Dr. Katrin Wendt-Potthoff

Wendt-Potthoff Passfoto

Dr. Katrin Wendt-Potthoff

Tel. 49 341 6025 4810

Brückstraße 3a
D-39114 Mageburg



1961 Born in Bremen, Germany

1981 - 1988 Study of Biology at the Technical University of Braunschweig. Master's thesis about "Laboratory experiments on the burrowing activity of Lumbricus terrestris".

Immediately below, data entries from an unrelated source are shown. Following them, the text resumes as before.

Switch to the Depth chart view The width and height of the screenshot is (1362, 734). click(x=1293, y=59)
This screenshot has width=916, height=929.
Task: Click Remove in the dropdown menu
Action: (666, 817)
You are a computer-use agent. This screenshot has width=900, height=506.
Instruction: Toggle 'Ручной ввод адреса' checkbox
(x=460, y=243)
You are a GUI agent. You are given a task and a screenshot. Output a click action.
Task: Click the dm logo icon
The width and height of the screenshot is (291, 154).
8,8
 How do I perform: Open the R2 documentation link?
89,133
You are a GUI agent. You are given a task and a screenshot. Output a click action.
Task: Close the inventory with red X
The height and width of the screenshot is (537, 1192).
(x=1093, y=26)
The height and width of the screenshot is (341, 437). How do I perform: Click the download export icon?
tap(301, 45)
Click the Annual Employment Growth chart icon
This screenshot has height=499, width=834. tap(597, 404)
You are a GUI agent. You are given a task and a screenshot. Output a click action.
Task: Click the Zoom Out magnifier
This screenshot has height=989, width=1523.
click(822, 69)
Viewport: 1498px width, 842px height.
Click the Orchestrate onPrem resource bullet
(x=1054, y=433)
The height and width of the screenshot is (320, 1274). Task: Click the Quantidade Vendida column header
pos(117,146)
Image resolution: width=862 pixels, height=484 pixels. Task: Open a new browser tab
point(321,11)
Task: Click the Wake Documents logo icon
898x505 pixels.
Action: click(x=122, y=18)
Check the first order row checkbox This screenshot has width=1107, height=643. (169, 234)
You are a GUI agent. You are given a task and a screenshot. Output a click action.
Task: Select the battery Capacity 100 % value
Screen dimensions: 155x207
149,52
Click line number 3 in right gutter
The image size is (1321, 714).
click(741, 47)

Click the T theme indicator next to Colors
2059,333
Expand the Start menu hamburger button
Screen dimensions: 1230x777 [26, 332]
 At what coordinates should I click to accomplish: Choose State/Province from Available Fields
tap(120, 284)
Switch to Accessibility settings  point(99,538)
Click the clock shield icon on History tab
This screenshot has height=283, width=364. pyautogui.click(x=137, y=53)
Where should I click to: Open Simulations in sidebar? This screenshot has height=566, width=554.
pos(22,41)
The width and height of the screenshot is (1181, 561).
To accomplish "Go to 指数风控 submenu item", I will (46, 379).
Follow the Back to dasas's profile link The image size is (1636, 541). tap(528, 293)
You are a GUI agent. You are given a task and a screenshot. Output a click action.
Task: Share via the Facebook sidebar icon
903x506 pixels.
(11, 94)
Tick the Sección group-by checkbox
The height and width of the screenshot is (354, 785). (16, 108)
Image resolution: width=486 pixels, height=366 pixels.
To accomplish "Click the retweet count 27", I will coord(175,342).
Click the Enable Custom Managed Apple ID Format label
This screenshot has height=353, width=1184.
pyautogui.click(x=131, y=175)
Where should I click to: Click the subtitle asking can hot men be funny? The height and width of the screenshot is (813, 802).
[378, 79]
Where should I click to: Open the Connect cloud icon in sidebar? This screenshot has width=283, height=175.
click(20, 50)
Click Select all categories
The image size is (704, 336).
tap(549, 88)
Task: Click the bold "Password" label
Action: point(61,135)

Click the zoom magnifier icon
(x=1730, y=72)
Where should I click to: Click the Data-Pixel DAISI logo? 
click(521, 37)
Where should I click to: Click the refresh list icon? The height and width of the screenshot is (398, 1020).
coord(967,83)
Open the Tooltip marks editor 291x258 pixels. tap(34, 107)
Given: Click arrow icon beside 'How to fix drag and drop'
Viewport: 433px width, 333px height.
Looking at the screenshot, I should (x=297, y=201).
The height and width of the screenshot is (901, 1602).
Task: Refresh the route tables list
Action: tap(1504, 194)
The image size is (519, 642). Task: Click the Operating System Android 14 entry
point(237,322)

1988 - 1992 Federal Institute of Biology for Agriculture and Forestry, Biochemistry and Plant Virology Division, Braunschweig

1994 PH.d. about "Microcosm experiments on the fate and effects of genetically altered Pseudomonas syringae pathovar syringae", Dr. habil. Horst Backhaus

1992 - 1995 Research Scientist at the GKSS Research Centre, Institute for Inland Water Research

since 1995 Research Scientist at the UFZ, Dept. Lake Research
since 2005 Group Leader Lake Microbiology

2014 habilitation at the University of Potsdam

since 2014 assistant professor University of Potsdam

Reserach Interests

My research interests comprise miscellaneous aspects of aquatic microbiology and biogeochemistry. I am especially interested in the influence of micro-organisms on geochemical processes.
Current work focuses on the microbiology of stratified lakes, in particular the anaerobic processes in sediments and at boundary layers (chemoclines) in the water column. Of special interest is the interaction of iron, manganese and sulfur cycling and the zonation of biogeochemical processes. I currently investigate three different types of lakes. These are firstly reservoirs, where I study the relative contributions of different microbial respiratory processes to carbon cycling. Release of manganese to the water column is a key issue here. Secondly, I investigate meromictic acidic pit lakes in Spain, where iron and sulfur cycling are quantified and the potential for natural neutralization is estimated, based on long-term experience with acid lakes in Lusatia, Germany (Spain project). Third of all, in the framework of a German-Canadian project initiative I study tailings ponds and end pit lakes which result from oil sands extraction in Canada (HAI Oil Sands Tailings Ponds project). The focus of this research is the sulfur cycle and its regulation, in order to stimulate precipitation of metals and degradation of organic contaminants, and to limit the release of toxic hydrogen sulfide.
In addition to biogeochemical processes I study the microbial populations in these partly extreme habitats. Steep gradients of pH-value and oxygen, high concentrations of dissolved inorganic substances, and accumulation of humic substances or toxic organic acids may select for organisms which tolerate these conditions. Beyond that, such organisms might contribute to an improvement of the water quality. Finally, I am interested in microbial bioconversion of external carbon sources, mainly natural terrestrial or aquatic organic matter.